AWS Database Blog
Choosing the right code page and collation for migration from mainframe Db2 to Amazon RDS for Db2
When migrating from Db2 mainframe (z/OS) to Amazon Relational Database Service (Amazon RDS) for Db2 on Linux, selecting the appropriate code page and collation sequence is critical for ensuring data compatibility. The right choice will help prevent data truncation, character expansion issues, and maintain consistent display of foreign characters (such as accented Latin letters) and sorting behavior.

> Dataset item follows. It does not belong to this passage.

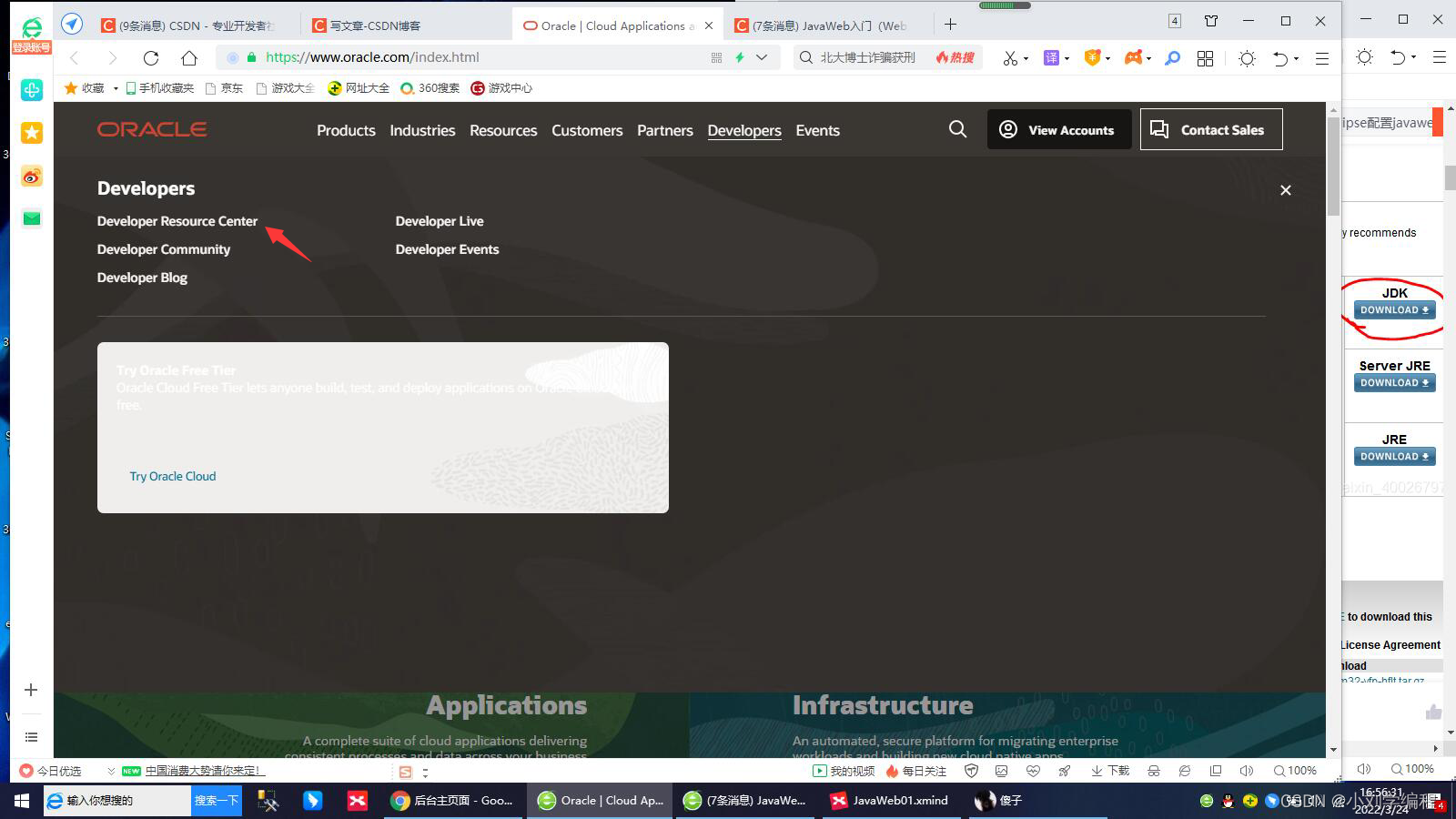Open the address bar dropdown arrow
The width and height of the screenshot is (1456, 819).
pyautogui.click(x=763, y=57)
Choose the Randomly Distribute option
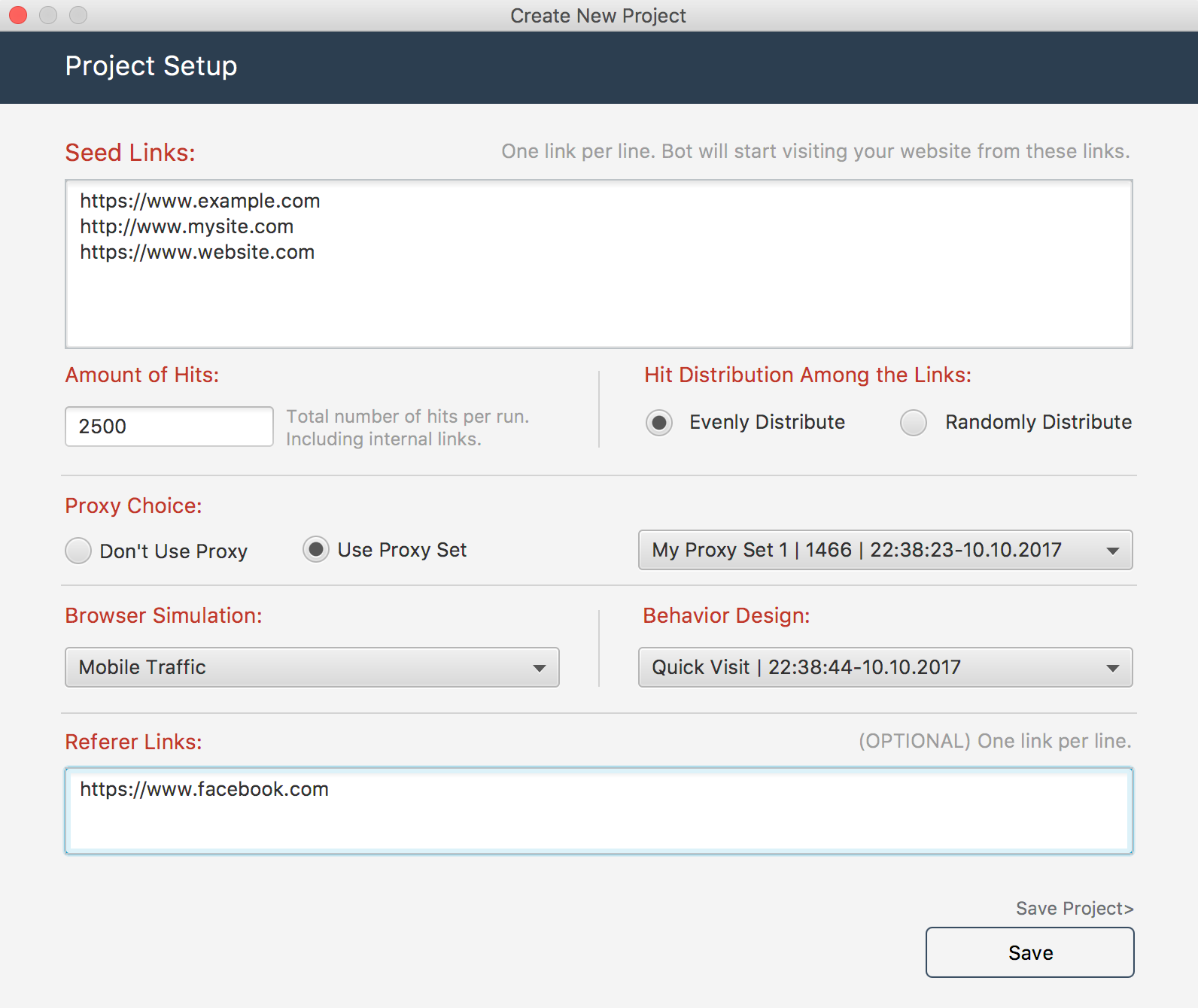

While Amazon RDS for Db2 defaults to Unicode, you can achieve mainframe compatibility through careful configuration. This post guides you through selecting the appropriate code page for Amazon RDS for Db2 to help ensure seamless data migration.
Code page, collation, and territory parameters in Amazon RDS for Db2 cannot be modified after database creation. Careful selection upfront avoids the need for database recreation and remigration.
Understanding mainframe CCSID and code page
In Db2 for z/OS®, each character is mapped to a number depending upon the CCSID (coded character set identifier) and code page associated with that character. A code page is a numeric identifier for a specific mapping of bytes and is only the byte-to-glyph mapping. An example is code page 037, also known as Extended Binary Coded Decimal Interchange Code (EBCDIC) for the US and Canada. The CCSID is a full identifier describing the character set, encoding, and conversion rules. The CCSID includes code page and locale with conversion metadata. An example is CCSID 0037 (EBCDIC for the US and Canada including conversion rules). Every CCSID implies a code page, but a code page does not imply a complete CCSID. Db2 for z/OS performs character conversion internally and needs CCSID to know exactly how to convert data.
Regional code pages
North American and Western European code pages
- IBM-37 (CCSID 37, CP037)
- IBM-500 (CCSID 500, CP500)
- IBM-1047 (CCSID 1047, CP1047)
German and Austrian code pages
- IBM-273 (CCSID 273, CP273): Traditional German and Austrian EBCDIC
- IBM-1141 (CCSID 1141, CP1141): German and Austrian EBCDIC with Euro symbol support
Japanese code pages
- IBM-930 (CCSID 930): Japanese EBCDIC mixed SBCS and DBCS code page using Katakana SBCS and JIS X 0208 DBCS
- IBM-939 (CCSID 939): Japanese EBCDIC mixed SBCS and DBCS code page using Latin (Roman) SBCS and JIS X 0208 DBCS
- IBM-1390 (CCSID 1390): Japanese EBCDIC mixed SBCS/DBCS character CCSID with Euro (€) symbol support
- IBM-1399 (CCSID 1399): Japanese EBCDIC DBCS-only graphic CCSID
- IBM-5026 (CCSID 5026): Japanese EBCDIC Katakana SBCS code page with uppercase-only Latin letters and Katakana-oriented collation
- IBM-5035 (CCSID 5035): Japanese EBCDIC DBCS-only graphic CCSID
These EBCDIC code pages encode character sets optimized for specific regions and languages. While many share similar Latin-1 character repertoires, they differ in the assignment of specific code points to enhance compatibility with local requirements and open systems. On IBM platforms, character CCSIDs (CHAR and VARCHAR) and graphic CCSIDs (GRAPHIC and VARGRAPHIC) are distinct. DBCS-only CCSIDs such as 1399 and 5035 are intended for graphic data and cannot represent SBCS characters.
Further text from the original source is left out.